[Collected data]
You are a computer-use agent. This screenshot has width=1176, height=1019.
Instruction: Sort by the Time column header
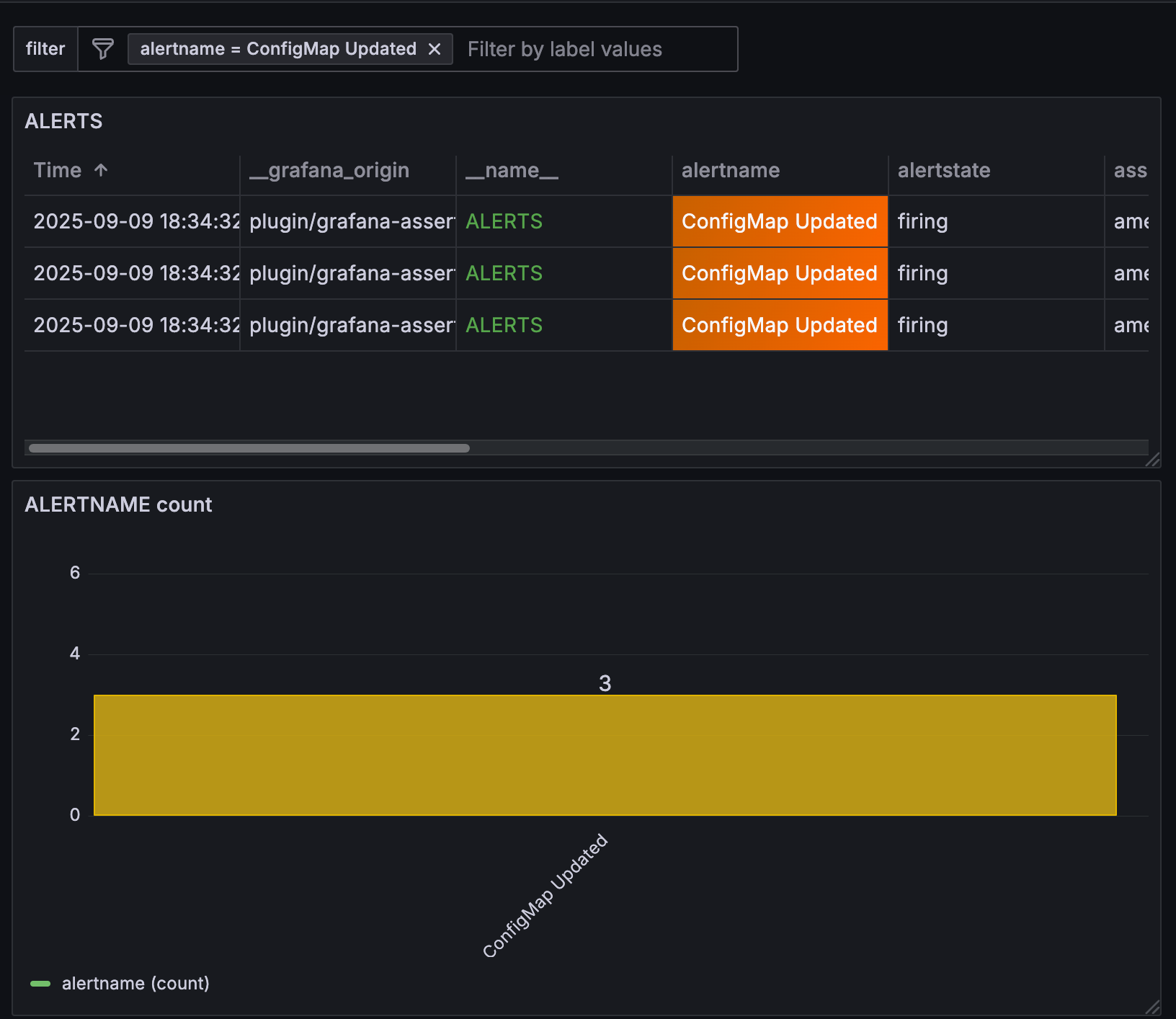pos(58,171)
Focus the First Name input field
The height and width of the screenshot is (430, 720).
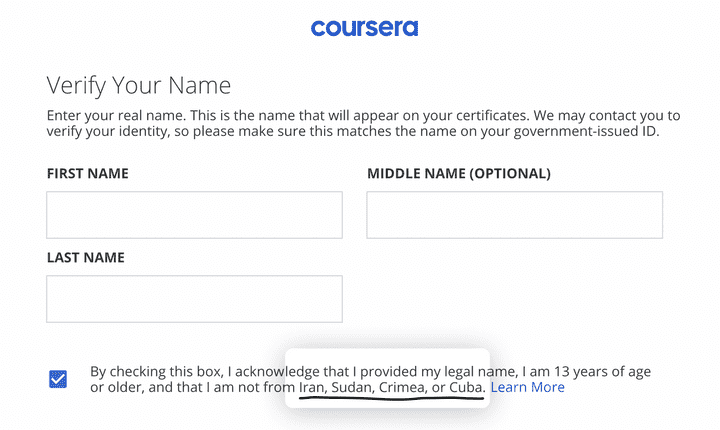point(194,215)
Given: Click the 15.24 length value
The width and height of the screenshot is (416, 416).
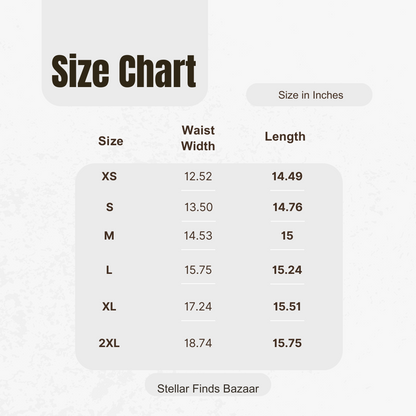Looking at the screenshot, I should tap(287, 270).
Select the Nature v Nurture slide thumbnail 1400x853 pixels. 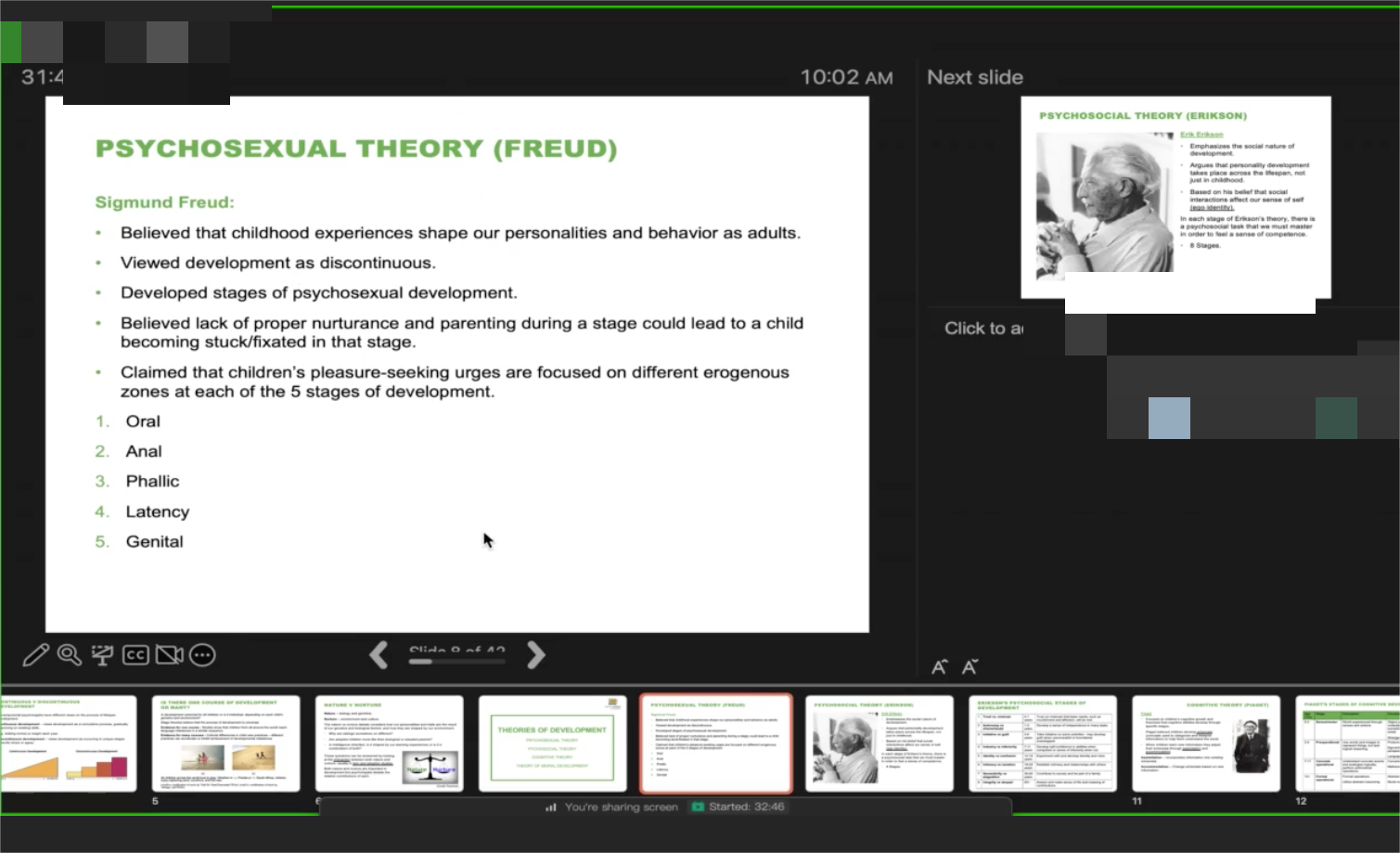(389, 743)
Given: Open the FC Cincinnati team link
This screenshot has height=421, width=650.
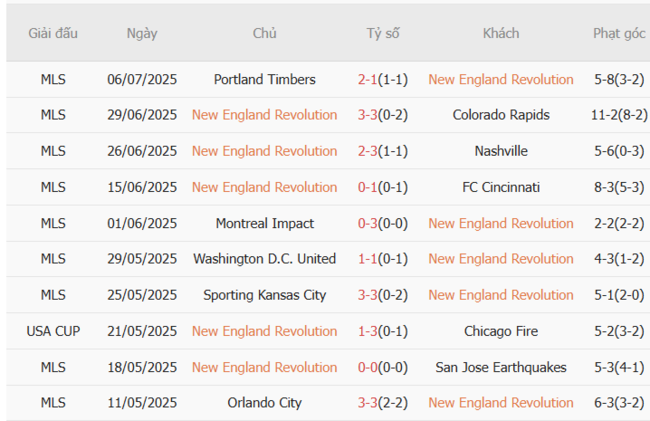Looking at the screenshot, I should point(501,187).
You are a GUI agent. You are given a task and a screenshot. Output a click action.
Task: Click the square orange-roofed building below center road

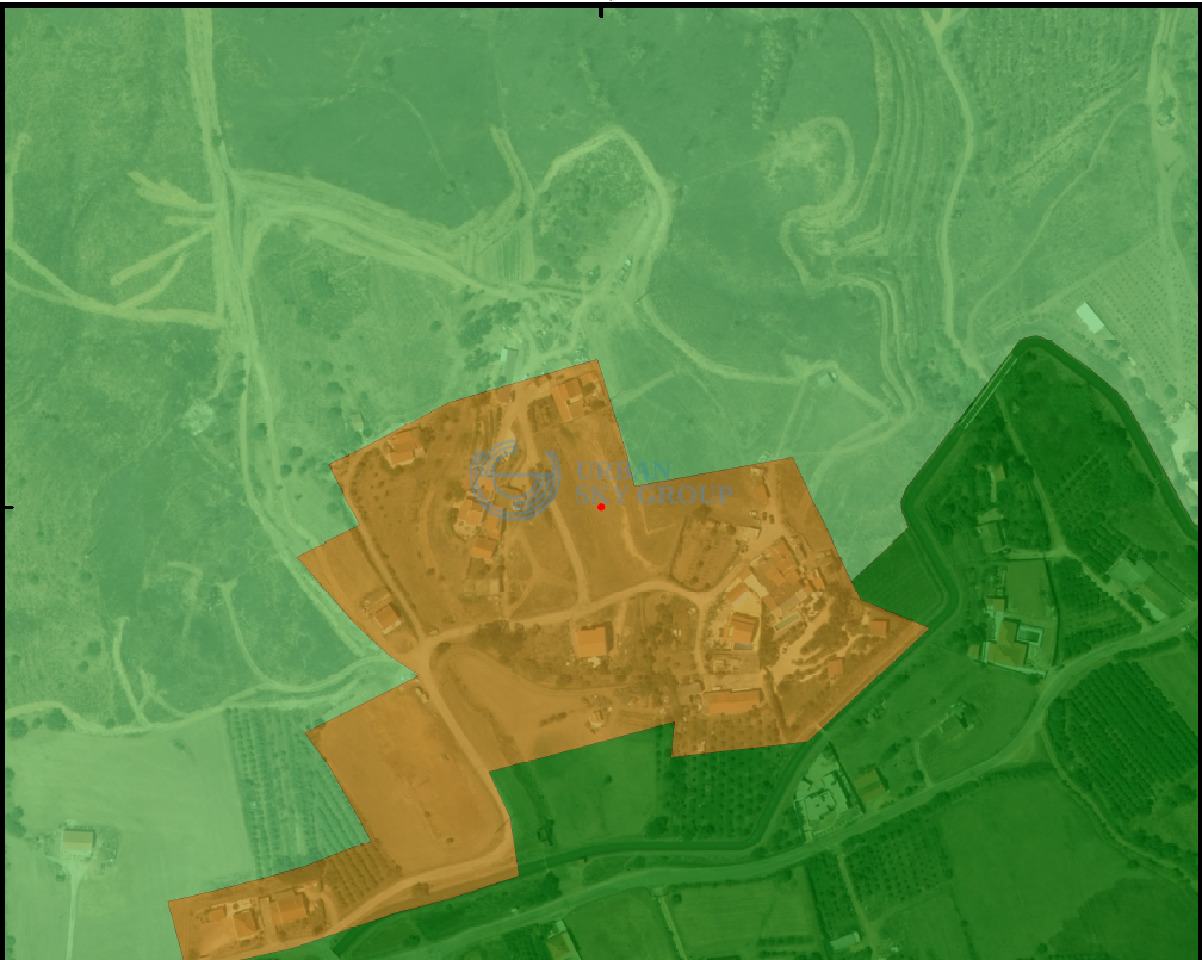(591, 641)
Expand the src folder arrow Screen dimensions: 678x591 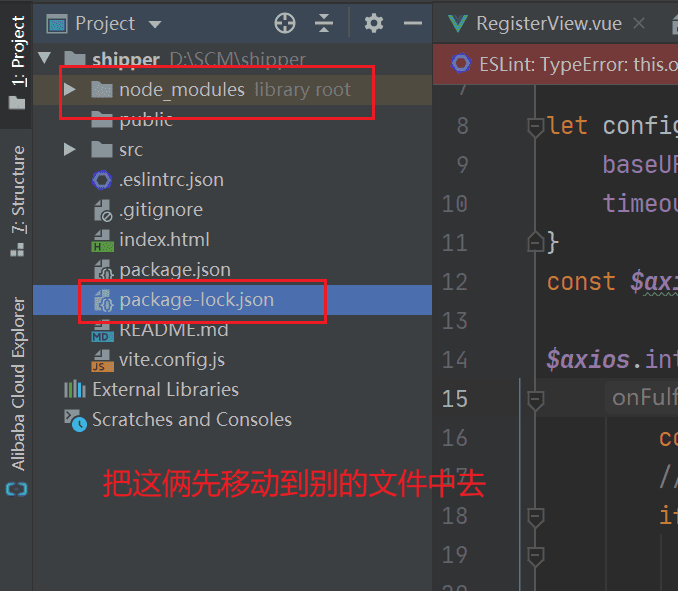coord(69,149)
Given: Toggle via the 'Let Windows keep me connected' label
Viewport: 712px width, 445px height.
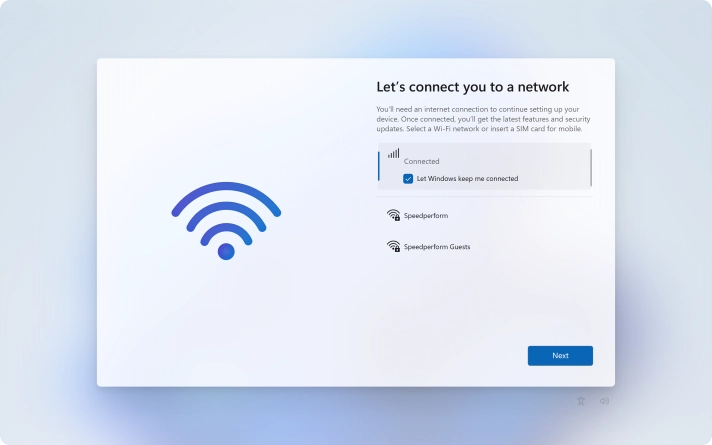Looking at the screenshot, I should (467, 178).
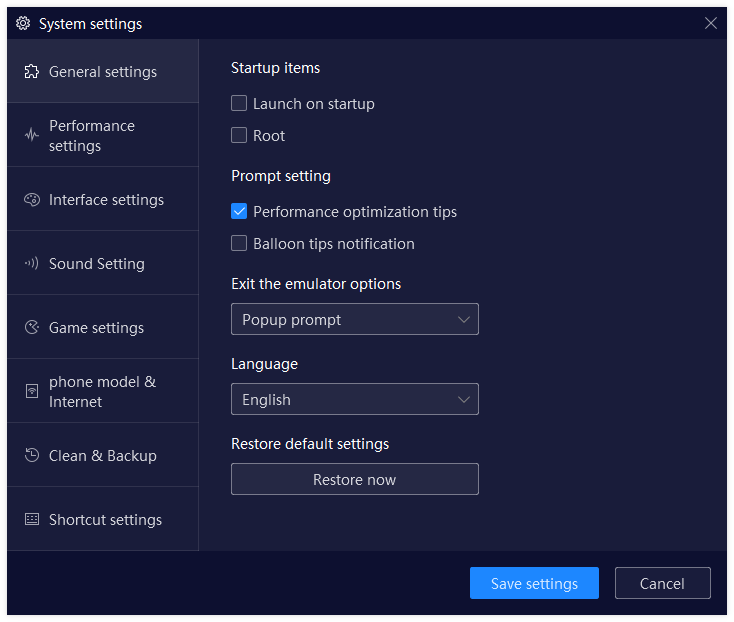Close the System settings window
The height and width of the screenshot is (622, 734).
[711, 24]
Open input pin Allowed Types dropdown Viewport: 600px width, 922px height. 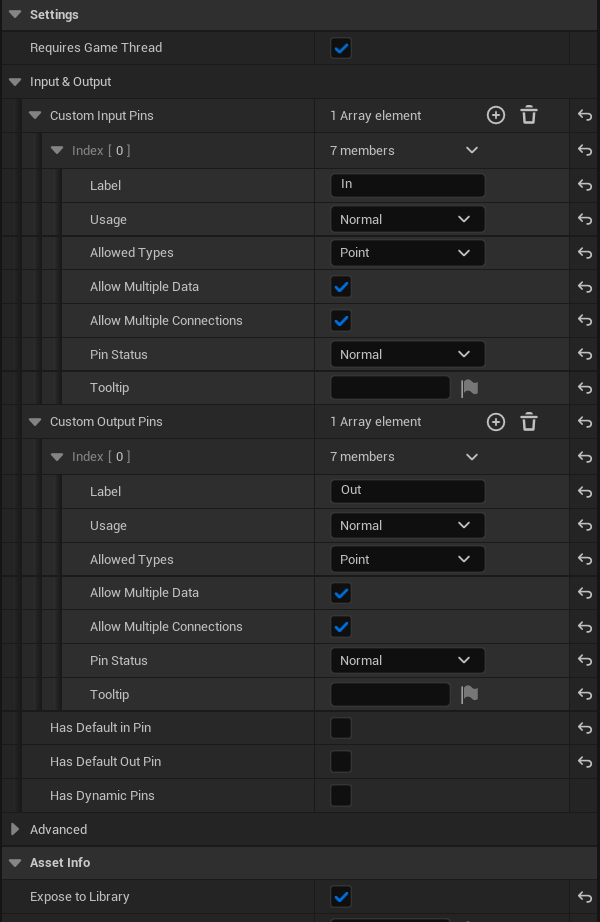click(407, 253)
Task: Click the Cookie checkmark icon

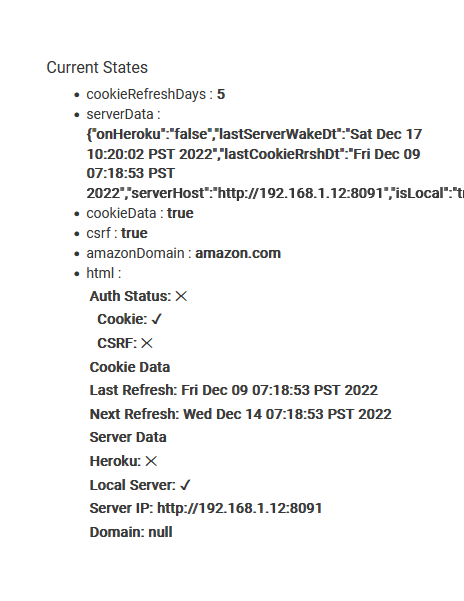Action: (x=157, y=319)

About this task
Pull out every line of the records that includes the string "agent".

Solution below
You are a computer-use agent. This screenshot has width=1176, height=1019.
You are a GUI agent. You are given a task and a screenshot. Output a click action.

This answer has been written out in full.